■ ABOUT THIS EXERCISE
Please produce an exact transcription of the lines from the one containing "Task: Switch to the Curves tab" through the last line of the entries, leaving out every picture.

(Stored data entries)

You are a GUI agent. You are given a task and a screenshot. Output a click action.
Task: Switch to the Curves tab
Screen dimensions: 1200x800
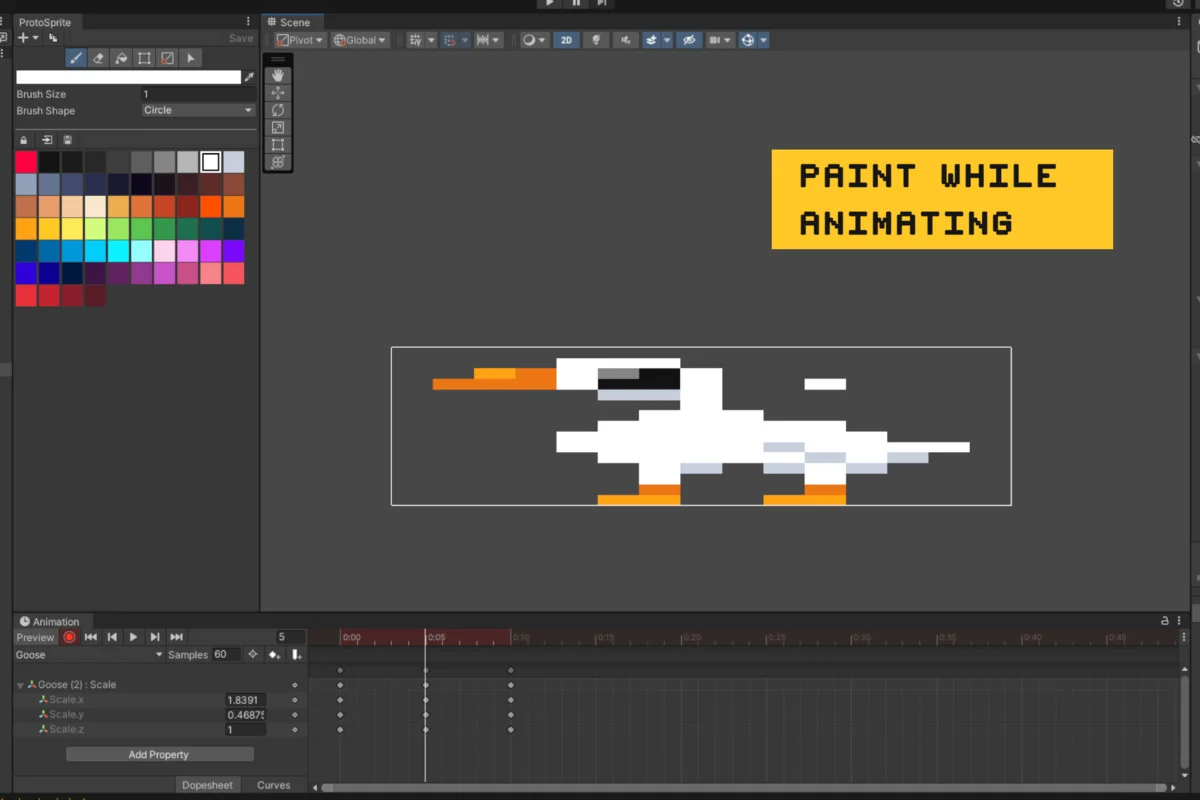click(x=274, y=785)
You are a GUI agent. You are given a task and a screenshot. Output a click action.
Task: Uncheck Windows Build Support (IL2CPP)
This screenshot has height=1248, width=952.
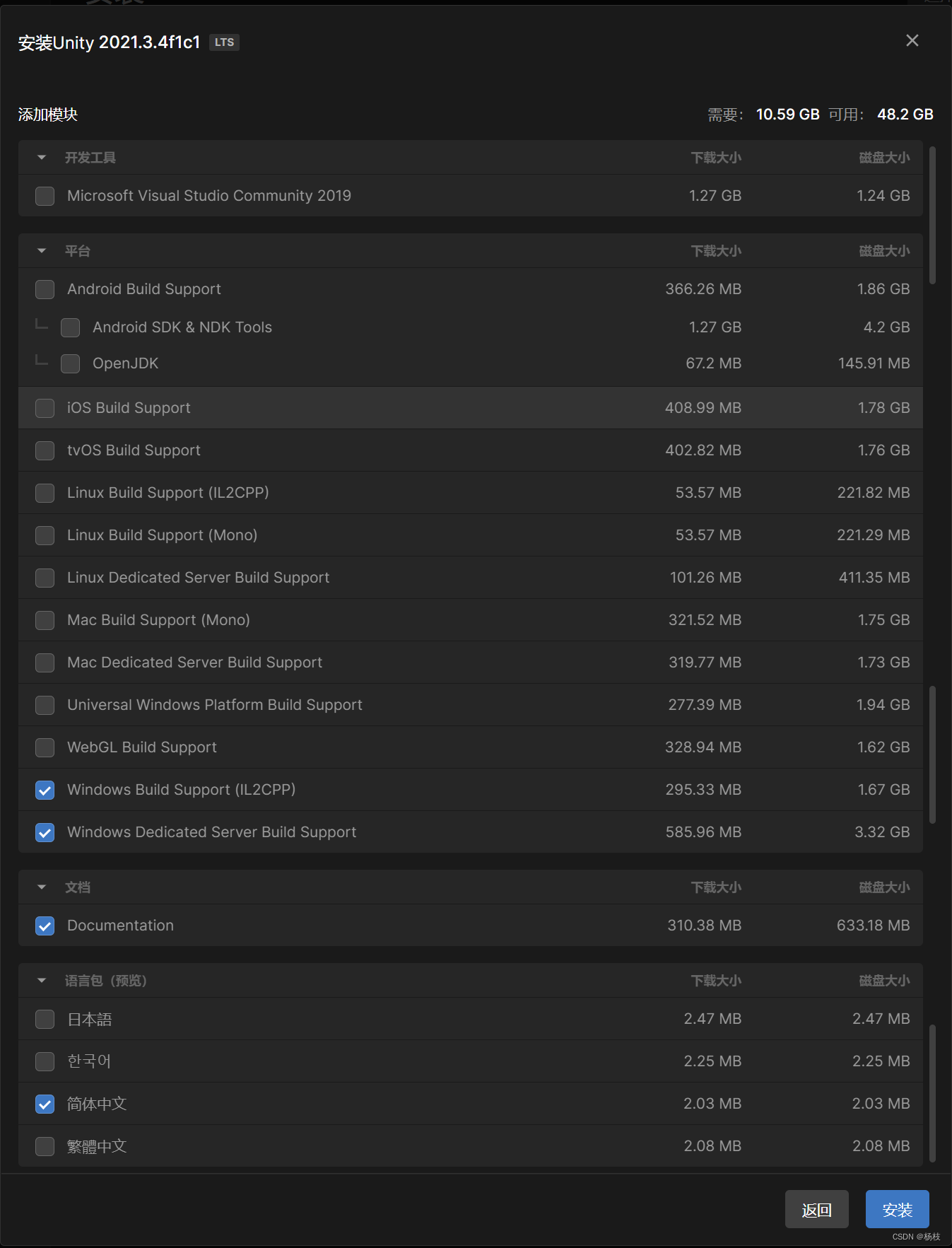tap(45, 790)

■ SOLUTION TO THE PROBLEM
Task: Switch to the Curves tab
Screen dimensions: 1200x800
click(x=274, y=785)
You are a GUI agent. You are given a task and a screenshot. Output a click action.
Task: Uncheck Windows Build Support (IL2CPP)
This screenshot has height=1248, width=952.
tap(45, 790)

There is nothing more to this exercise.